La succession vacante et la succession en déshérence sont deux situations voisines ; la notion de « vacance » est plus large que celle de « déshérence ». Elles donnent lieu toutes deux à l’intervention de l’État. La succession vacante se trouve parfois en déshérence : lorsqu’il s’avère qu’il n’y a pas d’héritier, la succession est recueillie par l’État (C. civ., art. 811).
Les successions vacantes sont celles que personne ne réclame : il n’existe aucun héritier connu ou bien tous les héritiers identifiés ont renoncé ou n’ont pas opté au terme d’un délai de 6 mois (C. civ., art. 809). L’État, c’est-à-dire l’Administration des Domaines, doit gérer cette succession jusqu’à ce qu’un héritier se manifeste.

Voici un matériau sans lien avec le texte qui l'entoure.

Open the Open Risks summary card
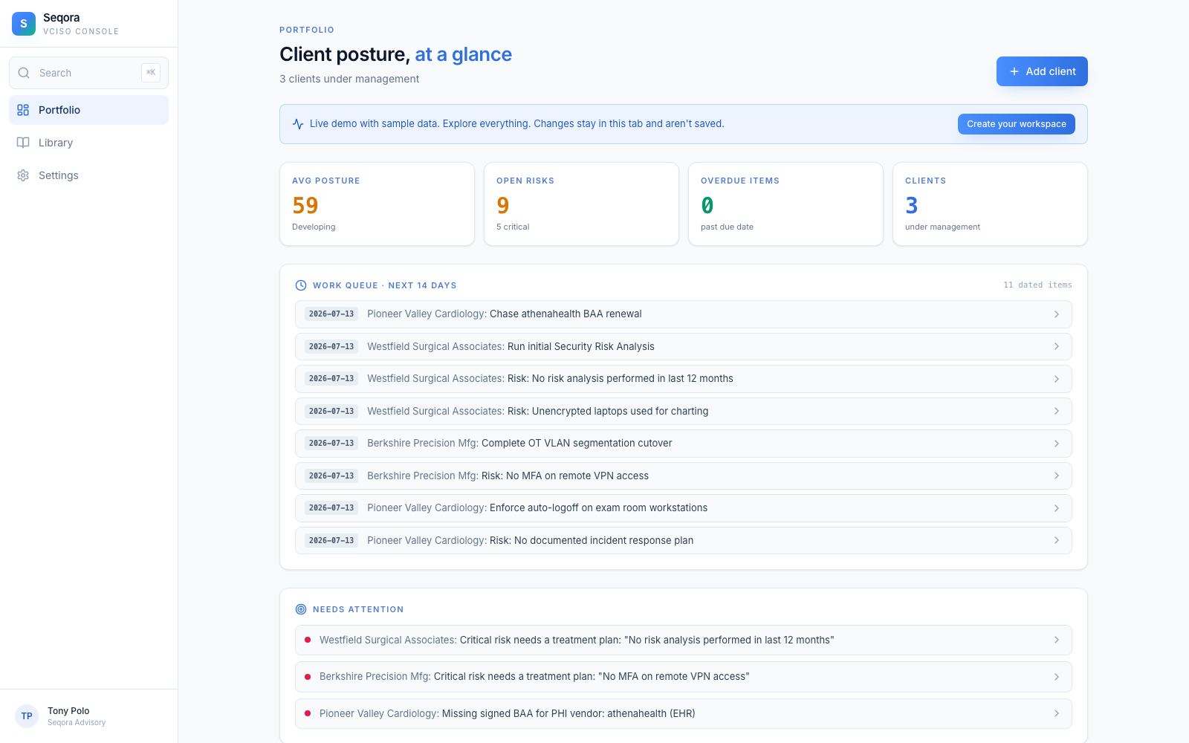 click(581, 204)
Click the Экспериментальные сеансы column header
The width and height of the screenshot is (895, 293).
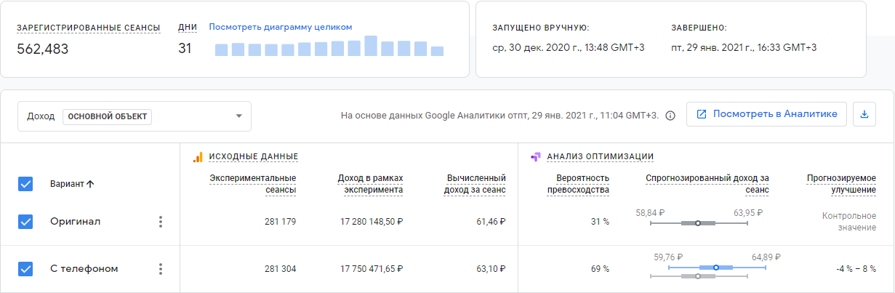tap(253, 184)
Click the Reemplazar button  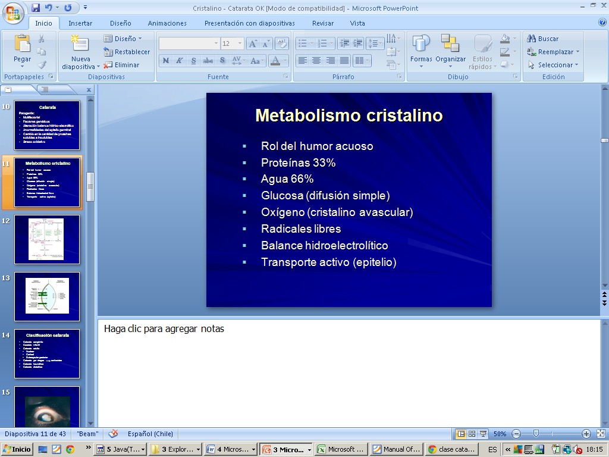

En l’absence d’héritier et de légataire, la vacance de la succession exige l’ouverture d’une curatelle à succession vacante.
Il existe 3 cas d’ouverture de vacance de la succession (C. civ., art. 809) :
il ne se présente personne pour réclamer la succession et il n’y a pas d’héritier connu ;
tous les héritiers connus ont renoncé à la succession ;
après l’expiration d’un délai de 6 mois depuis l’ouverture de la succession, les héritiers connus n’ont pas opté, de manière tacite ou expresse.